• Assignment
Would you retype every record below exactly as written?

• Recorded data
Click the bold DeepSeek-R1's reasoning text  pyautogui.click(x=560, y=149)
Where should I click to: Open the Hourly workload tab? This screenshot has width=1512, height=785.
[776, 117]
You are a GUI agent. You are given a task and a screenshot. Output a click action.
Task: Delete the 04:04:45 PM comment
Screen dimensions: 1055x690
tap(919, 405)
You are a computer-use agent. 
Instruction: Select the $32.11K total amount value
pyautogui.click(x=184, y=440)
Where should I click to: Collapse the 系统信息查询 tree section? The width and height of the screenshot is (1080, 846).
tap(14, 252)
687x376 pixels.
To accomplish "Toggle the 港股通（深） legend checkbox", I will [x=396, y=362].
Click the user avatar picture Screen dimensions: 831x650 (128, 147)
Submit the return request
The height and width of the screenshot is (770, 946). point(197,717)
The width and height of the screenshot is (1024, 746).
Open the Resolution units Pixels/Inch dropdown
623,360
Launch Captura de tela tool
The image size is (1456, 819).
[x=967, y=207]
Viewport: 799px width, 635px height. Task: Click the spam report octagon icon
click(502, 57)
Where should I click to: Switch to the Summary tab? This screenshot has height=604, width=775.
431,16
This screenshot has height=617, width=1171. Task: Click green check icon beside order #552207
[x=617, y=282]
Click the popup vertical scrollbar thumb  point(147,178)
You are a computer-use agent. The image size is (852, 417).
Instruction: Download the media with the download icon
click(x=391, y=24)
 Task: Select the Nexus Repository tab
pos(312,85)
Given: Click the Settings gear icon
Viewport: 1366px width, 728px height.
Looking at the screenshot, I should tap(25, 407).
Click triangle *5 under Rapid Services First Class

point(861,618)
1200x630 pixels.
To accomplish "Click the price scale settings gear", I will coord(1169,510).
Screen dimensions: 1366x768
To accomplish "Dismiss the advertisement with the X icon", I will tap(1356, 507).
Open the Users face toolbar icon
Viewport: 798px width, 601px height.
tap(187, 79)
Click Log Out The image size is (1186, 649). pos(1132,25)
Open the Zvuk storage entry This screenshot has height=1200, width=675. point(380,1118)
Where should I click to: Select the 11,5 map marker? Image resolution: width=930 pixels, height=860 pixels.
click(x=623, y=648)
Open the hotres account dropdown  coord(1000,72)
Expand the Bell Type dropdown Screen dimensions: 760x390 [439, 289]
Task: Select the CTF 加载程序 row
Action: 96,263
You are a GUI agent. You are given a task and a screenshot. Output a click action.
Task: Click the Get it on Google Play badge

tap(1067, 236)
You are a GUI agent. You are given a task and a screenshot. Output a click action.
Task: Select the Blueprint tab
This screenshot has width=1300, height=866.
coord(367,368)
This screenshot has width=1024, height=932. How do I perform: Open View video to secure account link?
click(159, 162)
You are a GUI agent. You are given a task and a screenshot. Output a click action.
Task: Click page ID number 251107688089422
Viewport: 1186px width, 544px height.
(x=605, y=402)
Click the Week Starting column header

• Result for this exercise
Click the bold DeepSeek-R1's reasoning text  pyautogui.click(x=560, y=149)
Where should I click to: Open the Hourly workload tab? This screenshot has width=1512, height=785.
[776, 117]
You are a GUI agent. You are given a task and a screenshot. Output a click action.
Task: Delete the 04:04:45 PM comment
Screen dimensions: 1055x690
tap(919, 405)
You are a computer-use agent. 
Instruction: Select the $32.11K total amount value
pyautogui.click(x=184, y=440)
Where should I click to: Collapse the 系统信息查询 tree section? The width and height of the screenshot is (1080, 846).
tap(14, 252)
687x376 pixels.
To accomplish "Toggle the 港股通（深） legend checkbox", I will [x=396, y=362].
Click the user avatar picture Screen dimensions: 831x650 (128, 147)
Submit the return request
The height and width of the screenshot is (770, 946). point(197,717)
The width and height of the screenshot is (1024, 746).
Open the Resolution units Pixels/Inch dropdown
623,360
Launch Captura de tela tool
The image size is (1456, 819).
[x=967, y=207]
Viewport: 799px width, 635px height. Task: Click the spam report octagon icon
click(502, 57)
Where should I click to: Switch to the Summary tab? This screenshot has height=604, width=775.
431,16
This screenshot has height=617, width=1171. Task: Click green check icon beside order #552207
[x=617, y=282]
Click the popup vertical scrollbar thumb  point(147,178)
You are a computer-use agent. The image size is (852, 417).
Instruction: Download the media with the download icon
click(x=391, y=24)
 Task: Select the Nexus Repository tab
pos(312,85)
Given: Click the Settings gear icon
Viewport: 1366px width, 728px height.
Looking at the screenshot, I should tap(25, 407).
Click triangle *5 under Rapid Services First Class

point(861,618)
1200x630 pixels.
To accomplish "Click the price scale settings gear", I will coord(1169,510).
Screen dimensions: 1366x768
To accomplish "Dismiss the advertisement with the X icon", I will tap(1356, 507).
Open the Users face toolbar icon
Viewport: 798px width, 601px height.
tap(187, 79)
Click Log Out The image size is (1186, 649). pos(1132,25)
Open the Zvuk storage entry This screenshot has height=1200, width=675. point(380,1118)
Where should I click to: Select the 11,5 map marker? Image resolution: width=930 pixels, height=860 pixels.
click(x=623, y=648)
Open the hotres account dropdown  coord(1000,72)
Expand the Bell Type dropdown Screen dimensions: 760x390 [439, 289]
Task: Select the CTF 加载程序 row
Action: 96,263
You are a GUI agent. You are given a task and a screenshot. Output a click action.
Task: Click the Get it on Google Play badge

tap(1067, 236)
You are a GUI agent. You are given a task and a screenshot. Output a click action.
Task: Select the Blueprint tab
This screenshot has width=1300, height=866.
coord(367,368)
This screenshot has width=1024, height=932. How do I perform: Open View video to secure account link?
click(159, 162)
You are a GUI agent. You are given a task and a screenshot. Output a click action.
Task: Click page ID number 251107688089422
Viewport: 1186px width, 544px height.
(x=605, y=402)
Click the Week Starting column header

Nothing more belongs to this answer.